Of course, Trump’s treatment of McCain is another matter. We can all remember when Trump said he prefers his heroes to have not been captured. It’s not unfair to wonder if McCain flashed back to that moment when he cast his vote.
But there’s a better explanation. For McCain, this was a legacy vote. He loves being called the maverick, and if he has not been mavericky enough to suit some of us, this is a vote that will be remembered forever more. Former New York Times columnist Frank Rich likened it to the moment Joseph Welch stood up to Joe McCarthy. That may be overreach, but the point is close enough.
This final vote was for something called “skinny repeal,” a bill that some Republicans themselves had called a fraud. Many were saying they would vote for the bill only if they were assured it would never become law. Has that ever happened before? Do we need to keep asking that question?
But there was no such assurance.

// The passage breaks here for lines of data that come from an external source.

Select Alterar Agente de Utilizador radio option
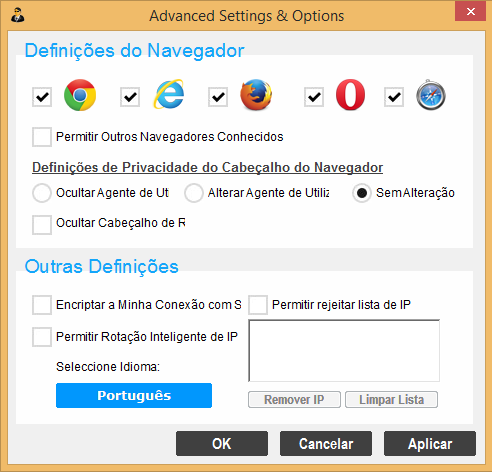The height and width of the screenshot is (472, 492). point(194,193)
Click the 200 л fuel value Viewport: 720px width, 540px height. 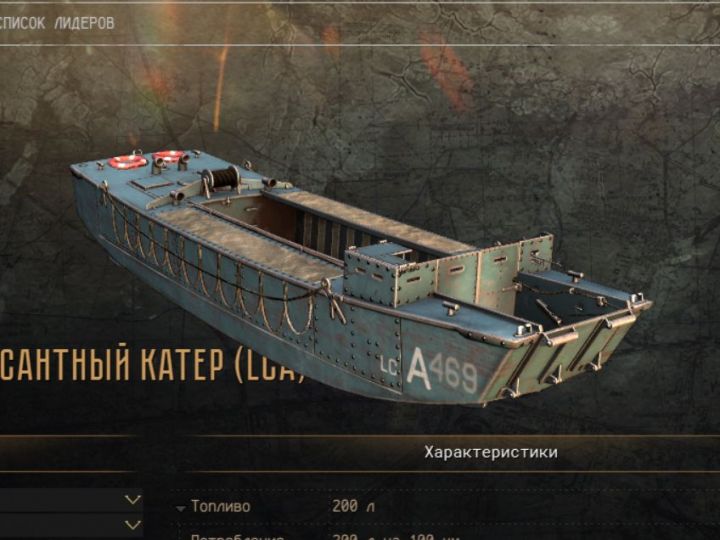pos(353,506)
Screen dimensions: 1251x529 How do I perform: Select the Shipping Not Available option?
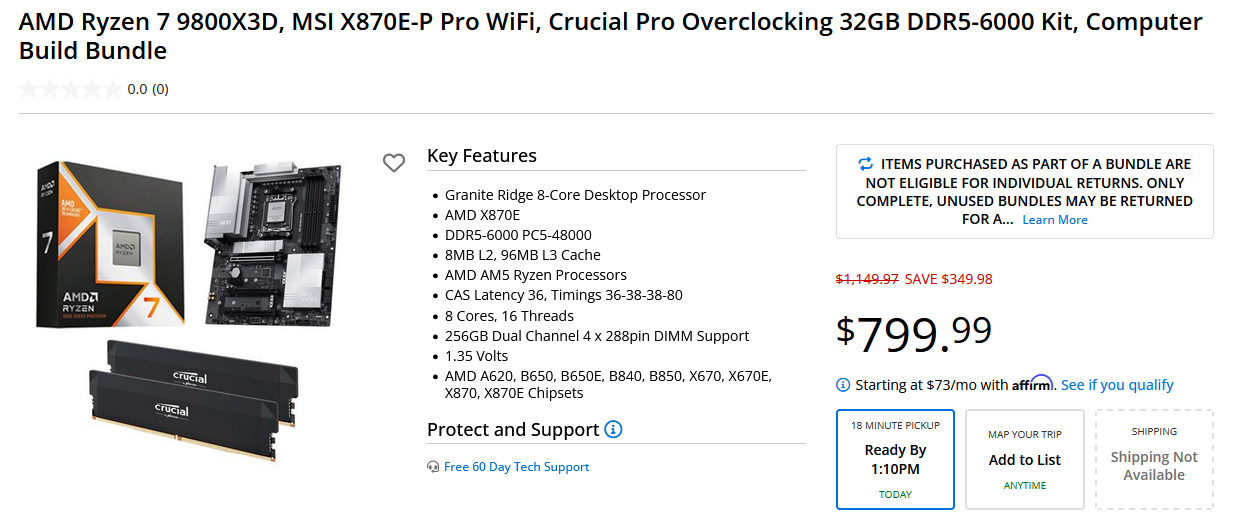pos(1153,459)
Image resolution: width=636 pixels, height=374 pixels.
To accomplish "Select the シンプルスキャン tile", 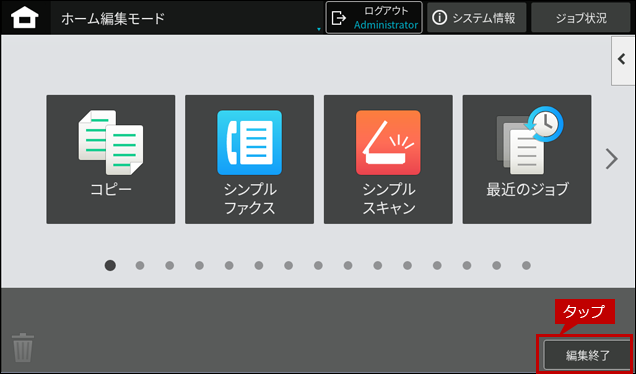I will pos(388,159).
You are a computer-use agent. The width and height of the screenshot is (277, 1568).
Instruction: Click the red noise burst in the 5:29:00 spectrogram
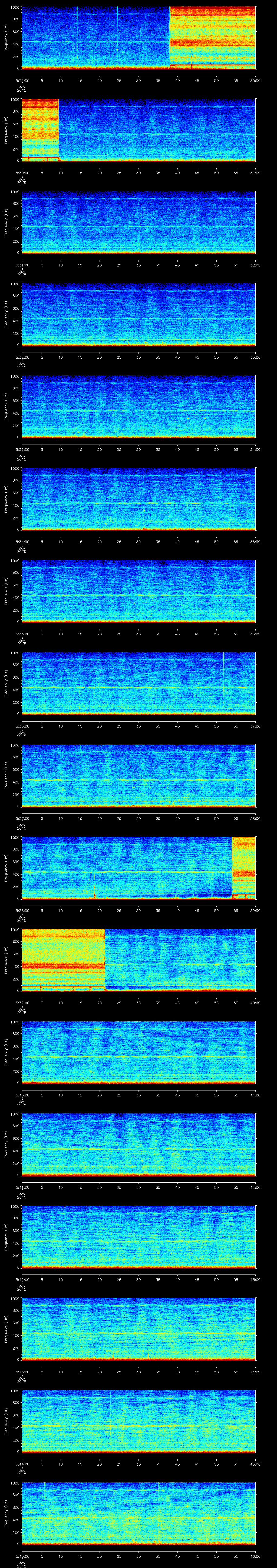pyautogui.click(x=212, y=36)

And in the CBO scoring of a bill that would do little more than end individual and corporate mandates, 16 million would have lost insurance while premiums would have skyrocketed. The idea was to get the bill to a House-Senate conference in order to bail out the failing Senate.
What’s a hero? There’s a Hollywood line that says the difference between a hero and a coward is one step sideways. We know the names of those who went sideways. Capito, Heller, Johnson, Graham, Portman, more. We know the names of those who didn’t move at all, frozen in the moment. We can start with Cory Gardner.
Everyone should have voted against this bill. Everyone. There could hardly be a worse bill. It didn’t do what Republicans promised. It needlessly hurt millions. Every Democrat voted against. Susan Collins voted against. Lisa Murkowski voted against. And when John McCain walked toward the podium and shouted, “No,” the drama and the repeal effort were put to rest.
This once, high drama would overcome low comedy. And now, on the morning after, we’re left to wonder when or if that might happen again.